However, in rare cases, a lump that appears to be a lipoma may turn out to be a different type of tumor, such as a liposarcoma, which is a cancerous tumor of the fat cells. Liposarcomas are malignant and can invade surrounding tissues. It’s important to note that liposarcomas are rare, and the vast majority of lipomas are benign.
If you notice a new lump or growth, it’s essential to consult with a healthcare professional for a proper evaluation. They may recommend imaging studies, such as ultrasound or MRI, or perform a biopsy to determine the nature of the lump and whether it is benign or cancerous.
Dr Khaled Sadek recommends removing lipomas when you first notice them. This way you can reduce the complications associated with removing larger lipomas.
What is a liposarcoma?
A liposarcoma is a type of cancer that originates in the fat cells. It is a malignant tumor that can occur anywhere in the body where fat tissue is present. Liposarcomas are relatively rare, accounting for a small percentage of all soft tissue sarcomas.

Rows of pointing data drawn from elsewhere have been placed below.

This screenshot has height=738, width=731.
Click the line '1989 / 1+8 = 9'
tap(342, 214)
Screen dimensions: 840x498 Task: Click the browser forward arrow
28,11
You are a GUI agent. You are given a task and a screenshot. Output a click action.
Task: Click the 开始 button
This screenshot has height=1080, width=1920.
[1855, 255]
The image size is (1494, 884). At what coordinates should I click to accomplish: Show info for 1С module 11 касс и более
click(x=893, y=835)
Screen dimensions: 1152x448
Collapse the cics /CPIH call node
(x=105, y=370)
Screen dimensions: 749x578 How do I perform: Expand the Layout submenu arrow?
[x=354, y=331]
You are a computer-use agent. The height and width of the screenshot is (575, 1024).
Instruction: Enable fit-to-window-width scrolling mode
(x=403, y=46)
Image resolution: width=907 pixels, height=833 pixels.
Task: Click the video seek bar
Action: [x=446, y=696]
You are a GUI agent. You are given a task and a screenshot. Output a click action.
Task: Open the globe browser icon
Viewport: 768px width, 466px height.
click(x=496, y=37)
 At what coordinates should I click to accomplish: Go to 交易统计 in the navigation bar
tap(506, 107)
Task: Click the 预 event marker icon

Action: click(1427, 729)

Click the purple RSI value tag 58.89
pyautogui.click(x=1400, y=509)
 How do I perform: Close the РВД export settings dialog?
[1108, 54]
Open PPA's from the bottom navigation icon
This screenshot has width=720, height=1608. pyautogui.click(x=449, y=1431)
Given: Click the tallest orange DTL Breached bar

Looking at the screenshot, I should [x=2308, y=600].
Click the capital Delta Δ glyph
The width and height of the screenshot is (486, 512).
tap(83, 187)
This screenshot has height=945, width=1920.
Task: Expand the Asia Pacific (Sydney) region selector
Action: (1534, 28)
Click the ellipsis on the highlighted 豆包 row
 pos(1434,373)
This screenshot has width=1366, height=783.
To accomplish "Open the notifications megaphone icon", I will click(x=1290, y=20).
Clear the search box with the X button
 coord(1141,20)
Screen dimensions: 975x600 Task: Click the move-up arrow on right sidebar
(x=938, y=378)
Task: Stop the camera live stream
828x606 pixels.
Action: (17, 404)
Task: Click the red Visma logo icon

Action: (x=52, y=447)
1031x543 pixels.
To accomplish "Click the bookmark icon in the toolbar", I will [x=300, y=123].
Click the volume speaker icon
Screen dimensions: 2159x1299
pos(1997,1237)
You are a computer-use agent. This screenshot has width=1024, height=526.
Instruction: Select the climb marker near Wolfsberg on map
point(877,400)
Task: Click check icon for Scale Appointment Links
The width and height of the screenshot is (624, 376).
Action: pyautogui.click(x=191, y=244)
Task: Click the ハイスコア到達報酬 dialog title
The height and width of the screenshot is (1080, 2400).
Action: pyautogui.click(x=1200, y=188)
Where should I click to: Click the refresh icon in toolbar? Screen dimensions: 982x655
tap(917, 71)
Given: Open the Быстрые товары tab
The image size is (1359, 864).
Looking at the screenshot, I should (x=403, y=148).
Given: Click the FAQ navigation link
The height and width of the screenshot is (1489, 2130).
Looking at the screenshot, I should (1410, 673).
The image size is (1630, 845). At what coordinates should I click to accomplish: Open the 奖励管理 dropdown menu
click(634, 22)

There are several subtypes of liposarcoma, each with its own characteristics. The main types include:
Well-differentiated liposarcoma (WDLPS): This subtype tends to grow slowly and may resemble normal fat tissue. While it has the potential to recur, it generally has a more favorable prognosis compared to other subtypes.
Dedifferentiated liposarcoma (DDLPS): This type is more aggressive than well-differentiated liposarcoma. It often develops from a pre-existing well-differentiated liposarcoma and is characterized by the presence of more undifferentiated cells.
Myxoid liposarcoma: This subtype is more common in the extremities and has a characteristic appearance under the microscope. It tends to occur in younger individuals and has a relatively better prognosis compared to some other subtypes.
Pleomorphic liposarcoma: This is the least common subtype and is characterized by a lack of the specific features seen in other subtypes. It tends to be more aggressive and has a less favorable prognosis.
The exact cause of liposarcomas is not well understood, but certain genetic and chromosomal abnormalities have been associated with these tumors. Treatment typically involves surgery to remove the tumor, and in some cases, additional treatments such as radiation therapy or chemotherapy may be recommended.
The prognosis for liposarcomas can vary depending on the subtype, location, size, and stage at the time of diagnosis. It’s important for individuals with a suspected liposarcoma to consult with a healthcare professional for a comprehensive evaluation and to discuss the most appropriate treatment plan for their specific situation.